La despoblación no es un hecho natural, no es algo inherente a esta Comunidad, y por tanto no podemos resignarnos a que se produzca. Castilla y León necesita verdadera voluntad política para que los ciudadanos que aquí viven tengan todos los servicios esenciales cubiertos y, además, que los jóvenes tengan oportunidades de prosperar en esta tierra, ya que al final esto supondrá el bienestar de todos. 
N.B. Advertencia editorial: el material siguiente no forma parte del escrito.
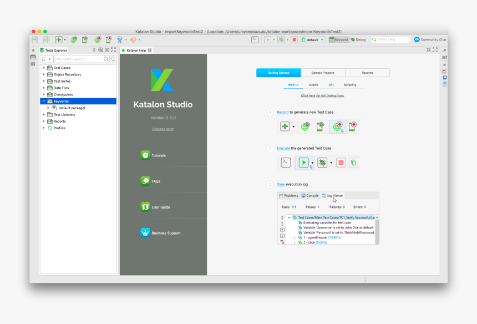Image resolution: width=477 pixels, height=324 pixels.
Task: Switch to the Sample Projects tab
Action: tap(323, 73)
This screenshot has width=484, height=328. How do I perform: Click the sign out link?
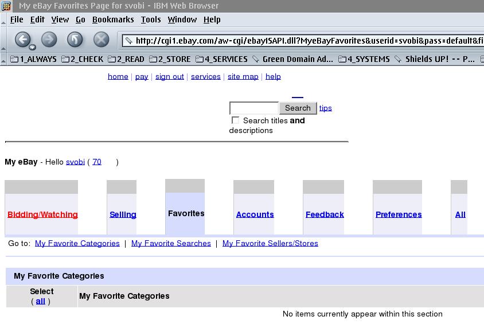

Palencia ha perdido 1685 habitantes en el año 2013. Esta cifra, junto a la de la última década, contrasta con la evolución de la población en el conjunto de España. Se engloba en unos datos demoledores de la Comunidad de Castilla y León, que ha sufrido, más que ninguna, el azote de ver como el número de habitantes baja.

 

La noticia de la despoblación es escandalosa en términos sociales, pero sobre todo económicos. Una Comunidad no puede soportar esta sangría y este envejecimiento de la población, porque si perdemos el tren del desarrollo corremos el riesgo de no volverlo a coger nunca más.

 

Castilla y León tiene universidades públicas de reconocido prestigio en las que forma, desde hace siglos, a los jóvenes que aquí nacen pero que rara vez encuentran una oportunidad de desarrollarse profesionalmente cerca de su casa. ¿Nos lo podemos permitir? ¿Podemos prosperar si esta Comunidad no genera oportunidades de hacer rentable lo invertido en formación? La respuesta es clara y contundente: no.

 

Hay responsable y no es otro que el partido que aquí gobierna desde hace más de dos décadas, el Partido Popular. No ha sabido, o no ha querido, revertir la situación. Intenta hacer creer a los castellanos y leoneses que la despoblación es un hecho inevitable e inherente a nuestra tierra. Pretende que nos resignemos a que cada día abandonen esta tierra muchos jóvenes formados que buscan su vida lejos de aquí. Y mientras, la población sigue envejeciendo y la economía de la Comunidad cada vez se deprime más.

 

Necesitamos una planificación para esta comunidad que ataque la despoblación por todos los frentes. En primer lugar velar por el bienestar de quienes viven aquí, sin recortar en los servicios más esenciales y garantizando los servicios públicos de calidad esenciales a todos, independientemente del sitio donde vivan.

 

En Segundo lugar trazar un plan económico, analizar y aprovechar las potencialidades económicas en esta tierra, sin palos de ciego, para tejer una red economía que garantice el futuro de las generaciones venideras y que los recursos gastados en formación reviertan en la prosperidad de la Comunidad y del resto de España.

 

Por todo esto es necesario, cada vez más, reaccionar, no resignarse y tener claro que la despoblación es un hecho que tiene freno, que puede abordarse y que puede ser reversible. Solo es necesaria una inequívoca voluntad política.